Os vinhos da Argentina Bodega Chacra, da Patagônia, são os melhores feitos com a Pinot Noir na América do Sul que já provei, especialmente o Chacra Cincuenta y Cinco 2007. Vinhos elegantes, que remetem à Bourgogne, ou melhor a bons tintos de produtores e vinhedos de primeira dessa região.
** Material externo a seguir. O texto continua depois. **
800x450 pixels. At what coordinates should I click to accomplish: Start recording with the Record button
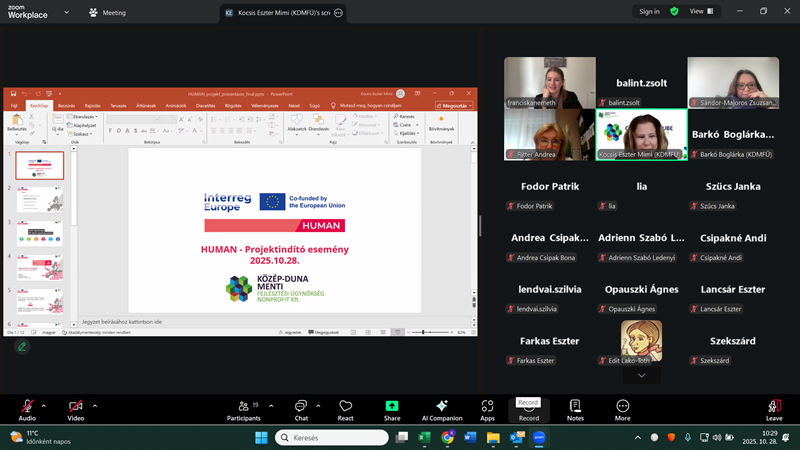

Provei os vinhos na carona de uma boa entrevista com seu produtor, o italiano Piero Incisa della Rochetta feita pelo estimado amigo Luiz Horta. A entrevista e as minhas anotações foram publicadas na edição de 19 de março do Paladar, do Estadão. Piero vem de famílias ilustres no mundo do vinho. A de seu pai criou nada menos que o Sassicaia, um “Bordeaux” made in Italy (Cabernet Sauvignon e Merlot), que é um dos melhores tintos da Itália e do mundo. Por parte da mãe, vinhedos na Úmbria.
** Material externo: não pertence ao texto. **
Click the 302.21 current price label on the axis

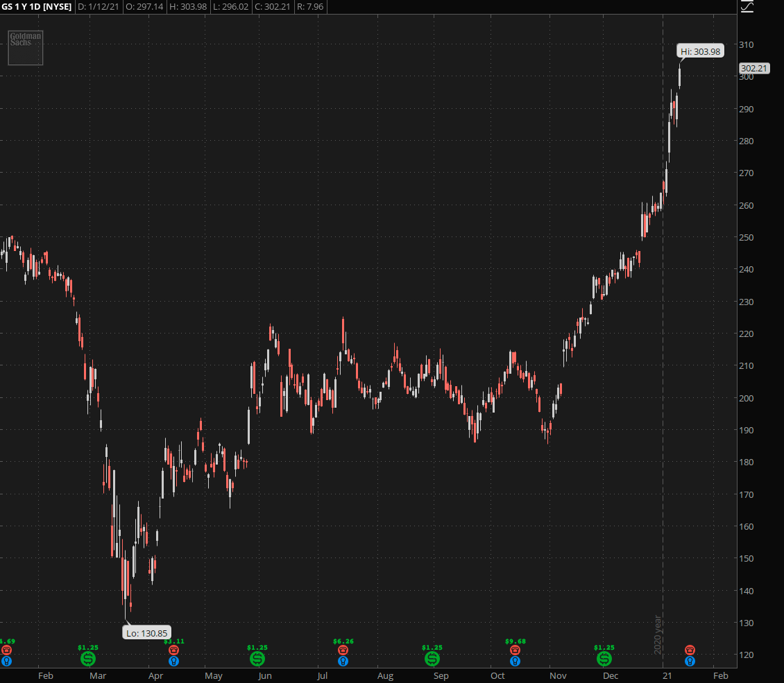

Piero conheceu o Pinot Noir argentino por intermédio de sua prima, a condessa Noemia Cinzano, que tem vinhedos na zona de Rio Negro, na Patagônia, Argentina, onde faz excelentes tintos basicamente com a Malbec (Noemia e J.Alberto). Piero pensou que fosse um Bourgogne. Sua surpresa foi total quando a prima lhe disse que ele vinha da Patagônia, de um vinhedo perto do seu, na tradicional zona de Rio Negro. Piero conseguiu comprar o vinhedo plantado com a caprichosa e mais do que difícil uva Pinot Noir, que cultiva usando métodos biodinâmicos. Não usa adubos e inseticidas químicos e pauta as atividades do vinhedo e da adega (colheita, engarrafamento, etc) pelas posições dos astros.
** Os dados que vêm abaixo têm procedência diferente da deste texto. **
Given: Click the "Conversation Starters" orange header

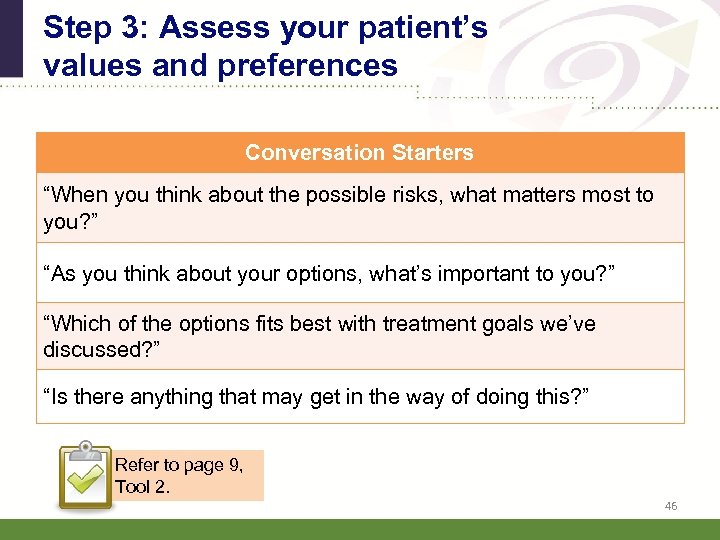Looking at the screenshot, I should pos(360,153).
Conseqüentemente, colheitas baixíssimas que favorecem qualidade final. Pouca intervenção da técnica e o mínimo de produtos químicos na adega. Nada de clarificação ou filtração, por exemplo.

Os vinhos são importados pela Expand (3847-4747).

O Bodega Chacra Barda 2007 é o mais simples, que pode ser provado já, mas ainda está um pouco rústico. Bonito, rubi claro, típico da Pinot Noir. Pode e deve evoluir um pouco na garrafa. Feito com uvas de vinhedos mais novos e com vinhos de barricas que não chegaram ao nível para entrar nos mais caros e caprichados. O aroma impressionou muito. Intenso, com muitas frutas, lembrando a Bourgone (89/100 pontos). Percebia-se um pouco do álcool no aroma e na boca. Um vinho potente, com 14 graus. Melhorou com o tempo no copo, indicando que ficaria melhor se fosse decantado, passado para uma jarra, com bastante antecedência. Primeira impressão na boca excelente, com muita fruta, redondo. Mas depois foi ficando um pouco rústico, alcoólico e meio tânico. Sem dúvida, um ótimo vinho. Ligeiríssimo amargor ao final, mas ficou na boca sensação gostosa. Preço: R$ 130.

Bodega Chacra Cincuenta y Cinco 2007
Vinhas velhas dão um vinho redondo, gostoso e com muito charme (93 pontos sobre 100 e 13 graus de álcool). O nome remete ao ano de plantação das vinhas. Também bonito, com cor típica da Pinot. O que eu escolheria para um belo jantar no mesmo dia. Aroma potente, espetacular, com muita fruta e complexo. As nuances iam mudando conforme ele evoluía no copo. O tipo do vinho elegante, macio, sedoso e longo. Ao mesmo tempo, elegante e encorpado, o que não é fácil. Preço: R$ 180.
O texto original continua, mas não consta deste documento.